START Data for this exercise

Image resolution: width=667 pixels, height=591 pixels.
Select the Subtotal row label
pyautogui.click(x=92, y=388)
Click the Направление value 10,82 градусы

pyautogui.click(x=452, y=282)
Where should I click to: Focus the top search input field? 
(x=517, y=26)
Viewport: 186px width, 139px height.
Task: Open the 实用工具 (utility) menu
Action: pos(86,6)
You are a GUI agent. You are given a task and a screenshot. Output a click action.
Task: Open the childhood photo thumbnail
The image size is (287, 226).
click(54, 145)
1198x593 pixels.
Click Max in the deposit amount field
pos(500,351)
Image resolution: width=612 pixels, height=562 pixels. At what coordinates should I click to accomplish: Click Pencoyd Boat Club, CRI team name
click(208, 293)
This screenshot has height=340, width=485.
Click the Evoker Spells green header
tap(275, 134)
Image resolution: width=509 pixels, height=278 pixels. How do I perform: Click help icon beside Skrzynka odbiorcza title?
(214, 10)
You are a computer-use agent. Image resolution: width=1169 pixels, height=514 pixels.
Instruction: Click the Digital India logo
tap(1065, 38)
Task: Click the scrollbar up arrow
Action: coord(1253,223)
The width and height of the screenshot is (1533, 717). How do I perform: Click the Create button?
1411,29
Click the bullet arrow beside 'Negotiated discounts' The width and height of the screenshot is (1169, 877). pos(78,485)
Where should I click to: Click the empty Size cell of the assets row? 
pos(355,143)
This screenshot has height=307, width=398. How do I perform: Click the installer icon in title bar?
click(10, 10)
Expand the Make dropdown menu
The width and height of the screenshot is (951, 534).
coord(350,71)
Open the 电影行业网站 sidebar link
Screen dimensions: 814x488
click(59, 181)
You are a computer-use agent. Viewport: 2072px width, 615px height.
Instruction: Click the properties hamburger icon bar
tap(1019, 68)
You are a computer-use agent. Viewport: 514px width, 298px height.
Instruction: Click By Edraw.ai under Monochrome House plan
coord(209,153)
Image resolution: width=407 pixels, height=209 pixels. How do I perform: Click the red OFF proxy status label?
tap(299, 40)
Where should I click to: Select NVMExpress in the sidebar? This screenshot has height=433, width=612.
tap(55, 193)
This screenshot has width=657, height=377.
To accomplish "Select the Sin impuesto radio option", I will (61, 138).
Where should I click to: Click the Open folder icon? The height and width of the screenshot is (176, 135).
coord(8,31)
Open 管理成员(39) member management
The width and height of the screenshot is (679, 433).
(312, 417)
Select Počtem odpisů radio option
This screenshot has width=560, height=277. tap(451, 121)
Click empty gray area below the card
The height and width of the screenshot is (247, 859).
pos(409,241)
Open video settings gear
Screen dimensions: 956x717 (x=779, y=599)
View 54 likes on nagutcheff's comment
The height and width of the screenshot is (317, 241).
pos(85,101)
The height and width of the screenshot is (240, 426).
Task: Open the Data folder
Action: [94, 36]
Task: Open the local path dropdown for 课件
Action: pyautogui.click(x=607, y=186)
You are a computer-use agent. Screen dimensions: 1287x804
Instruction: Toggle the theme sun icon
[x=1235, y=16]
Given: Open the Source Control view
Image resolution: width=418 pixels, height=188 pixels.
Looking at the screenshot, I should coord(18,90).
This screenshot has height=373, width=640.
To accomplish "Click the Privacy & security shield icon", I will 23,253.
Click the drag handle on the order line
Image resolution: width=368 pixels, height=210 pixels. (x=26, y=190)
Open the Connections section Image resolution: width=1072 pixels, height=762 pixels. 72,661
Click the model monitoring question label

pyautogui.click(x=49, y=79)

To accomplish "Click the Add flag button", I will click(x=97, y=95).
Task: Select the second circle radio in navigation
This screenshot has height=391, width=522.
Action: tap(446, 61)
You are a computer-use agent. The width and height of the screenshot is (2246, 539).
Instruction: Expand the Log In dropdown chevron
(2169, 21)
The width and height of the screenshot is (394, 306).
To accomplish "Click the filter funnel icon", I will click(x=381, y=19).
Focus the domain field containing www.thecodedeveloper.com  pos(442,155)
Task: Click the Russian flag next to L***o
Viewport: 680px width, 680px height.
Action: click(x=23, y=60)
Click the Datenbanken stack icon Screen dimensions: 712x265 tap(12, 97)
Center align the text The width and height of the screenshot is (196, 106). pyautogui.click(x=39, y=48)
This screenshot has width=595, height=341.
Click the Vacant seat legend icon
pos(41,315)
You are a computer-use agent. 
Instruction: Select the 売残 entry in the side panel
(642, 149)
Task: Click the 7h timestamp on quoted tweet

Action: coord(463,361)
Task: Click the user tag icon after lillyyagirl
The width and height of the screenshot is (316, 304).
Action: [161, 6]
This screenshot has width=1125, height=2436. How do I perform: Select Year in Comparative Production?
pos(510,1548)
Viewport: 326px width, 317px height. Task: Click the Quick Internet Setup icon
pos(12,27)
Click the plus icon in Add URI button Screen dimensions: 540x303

END Data for this exercise

* **Task requirements**: Beginning with the line that contains "This screenshot has width=595, height=341.", each line of the records above through the last one must be printed word for word.

* **Task answer**:
This screenshot has width=595, height=341.
Click the Vacant seat legend icon
pos(41,315)
You are a computer-use agent. 
Instruction: Select the 売残 entry in the side panel
(642, 149)
Task: Click the 7h timestamp on quoted tweet

Action: coord(463,361)
Task: Click the user tag icon after lillyyagirl
The width and height of the screenshot is (316, 304).
Action: [161, 6]
This screenshot has width=1125, height=2436. How do I perform: Select Year in Comparative Production?
pos(510,1548)
Viewport: 326px width, 317px height. Task: Click the Quick Internet Setup icon
pos(12,27)
Click the plus icon in Add URI button Screen dimensions: 540x303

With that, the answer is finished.